Non-farm payrolls in the US were much weaker than expected on Friday night printing just 142,000 against expectations of around 230,000 but in many ways it is the unexpected ascendancy of the Yes vote in the Scottish Independence referendum that will have traders talking this morning. Whereas most though the vote would be solidly defeated the vote, due September 18, looks like it is going to go down to the wire according to the BBC. Currency traders will be watching closely and the Pound is already under pressure this morning in early Asian trade.
Early Asia on a Monday is the most dangerous time to trade currencies and this mornings big dip in Sterling could prive short lived given it has gapped so far. But it is a currency under siege at the moment so rallies are likely to be sold into by traders with big support around the 1.60/6050 region.
Elswhere on Forex markets it looks like it is time for the RBA to follow words with action. Professor Ross Garnaut has given the RBA some advice about rate cuts and perhaps it should be heeded given the Aussie rallied on Friday rising to 94 cents again before easing back to be 0.9366 at the moment.
In technical terms it’s gone nowhere but the economy is suffering. You can’t trade on that though so trade the range.
Euro is at 1.2952, USDJPY sits at 105.08 and the pound has tanked down to 1.6178 on the Scottish referendum closeness.
Back to Friday though and the signing of the Ukrainian ceasefire – which looks like it has been breached by both sides already – and the weaker than expected non-farm payrolls gave stocks in the US impetus to break higher with the S&P 500 closing at a new all-time high of 2008 up 10 points for a gain of 0.51%. The Nasdaq rose 0.45% to 4,583 and the Dow was 67 points higher at 17,137 for a gain of 0.39%.
Many believe that the lower than expected number of jobs created in August gives rise to a kind of goldilocks economy in the US where growth is positive but not strong enough to force the fed to hike rates soon. One number however, like a lone swallow before summer, does not mean that growth has suddenly slowed. But this data point suggests markets might be more receptive to the data flow over the month ahead meaning stocks should/could remain bid.
In Europe the post-Draghi euphoria faded a little with the 2.8% inflation rate in the UK and the fall in sterling combining to hit the FTSE a little and stocks in London finished down 0.33%. The DAX however was up 0.23% while the CAC fell 0.2%. Stocks in Milan and Madrid went in opposite directions down 0.11% and up 0.44% respectively.

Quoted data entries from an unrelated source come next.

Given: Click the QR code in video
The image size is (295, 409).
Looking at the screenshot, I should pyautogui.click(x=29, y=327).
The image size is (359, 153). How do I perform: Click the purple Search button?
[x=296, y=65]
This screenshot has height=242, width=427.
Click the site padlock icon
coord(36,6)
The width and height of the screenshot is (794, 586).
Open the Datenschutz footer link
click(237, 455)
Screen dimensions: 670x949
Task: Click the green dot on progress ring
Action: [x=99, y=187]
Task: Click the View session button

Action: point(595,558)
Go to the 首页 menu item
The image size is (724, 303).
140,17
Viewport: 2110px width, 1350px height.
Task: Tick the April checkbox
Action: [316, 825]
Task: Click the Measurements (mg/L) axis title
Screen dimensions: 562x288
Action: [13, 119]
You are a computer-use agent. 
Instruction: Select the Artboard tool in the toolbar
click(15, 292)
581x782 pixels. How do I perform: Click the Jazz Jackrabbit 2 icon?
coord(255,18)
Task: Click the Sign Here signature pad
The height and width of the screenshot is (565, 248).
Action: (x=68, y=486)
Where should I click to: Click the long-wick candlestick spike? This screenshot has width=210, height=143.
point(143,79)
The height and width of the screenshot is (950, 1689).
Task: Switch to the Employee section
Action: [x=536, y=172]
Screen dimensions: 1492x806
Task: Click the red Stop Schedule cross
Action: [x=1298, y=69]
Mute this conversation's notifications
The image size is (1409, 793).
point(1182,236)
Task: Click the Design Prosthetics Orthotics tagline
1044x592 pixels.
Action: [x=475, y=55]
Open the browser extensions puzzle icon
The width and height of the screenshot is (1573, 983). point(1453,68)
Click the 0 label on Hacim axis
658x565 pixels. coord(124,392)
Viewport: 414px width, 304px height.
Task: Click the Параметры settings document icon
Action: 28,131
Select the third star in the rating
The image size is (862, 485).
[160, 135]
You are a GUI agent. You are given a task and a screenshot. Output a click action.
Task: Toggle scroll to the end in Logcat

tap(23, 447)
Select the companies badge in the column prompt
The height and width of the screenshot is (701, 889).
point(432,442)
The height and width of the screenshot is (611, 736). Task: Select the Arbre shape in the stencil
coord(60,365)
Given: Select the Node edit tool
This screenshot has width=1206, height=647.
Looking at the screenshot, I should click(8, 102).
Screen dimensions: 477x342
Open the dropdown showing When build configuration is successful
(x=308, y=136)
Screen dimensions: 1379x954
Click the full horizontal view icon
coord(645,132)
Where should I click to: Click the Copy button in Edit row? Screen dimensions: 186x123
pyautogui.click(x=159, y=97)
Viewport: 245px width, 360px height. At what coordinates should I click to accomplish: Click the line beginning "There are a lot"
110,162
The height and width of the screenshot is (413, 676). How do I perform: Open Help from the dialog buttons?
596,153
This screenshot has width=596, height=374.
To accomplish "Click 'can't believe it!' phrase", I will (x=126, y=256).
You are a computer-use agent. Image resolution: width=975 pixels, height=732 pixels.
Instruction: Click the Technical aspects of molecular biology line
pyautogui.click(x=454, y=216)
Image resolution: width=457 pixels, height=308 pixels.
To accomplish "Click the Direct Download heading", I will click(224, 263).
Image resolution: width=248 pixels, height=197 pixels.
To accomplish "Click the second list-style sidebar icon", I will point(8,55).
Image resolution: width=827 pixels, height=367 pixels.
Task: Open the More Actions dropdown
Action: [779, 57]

On the local futures market the SPI 200 September contract fell 2 points to 5,591 while the December contract fell 11 points to 5,590. Friday’s trade saw a lack of the buying on dips that had been usual on the ASX recently so traders will be wary today and this week.
I’m now short the SPI.
In Asia Friday the Shanghai recovery is phenomenal and it rose another 0.83% to 2,326. Prices are now at levels not seen for 15 months and back toward the Feb 2013 highs. The Nikkei was largely unchanged down just 0.05% and the Hang Seng fell 0.23%.
On commodity markets iron ore fell again with September 62% futures off another 87 cents a tonne to $83.84. Newcastle coal was also lower with September futures falling 45 cents to $66.0 a tonne.
Nymex crude fell 1.06% to $93.45 a barrel, gold settled at $1,269 an ounce and silver is back above $19 at $19.22. On the Ags wheat rose 0.94%, corn was 2.66% higher and soybeans were up 1.77%.
On the data front today it is all about Asia with the release of Japanese GDP and Chinese trade. ANZ job ads are out locally and then we see German trade tonight.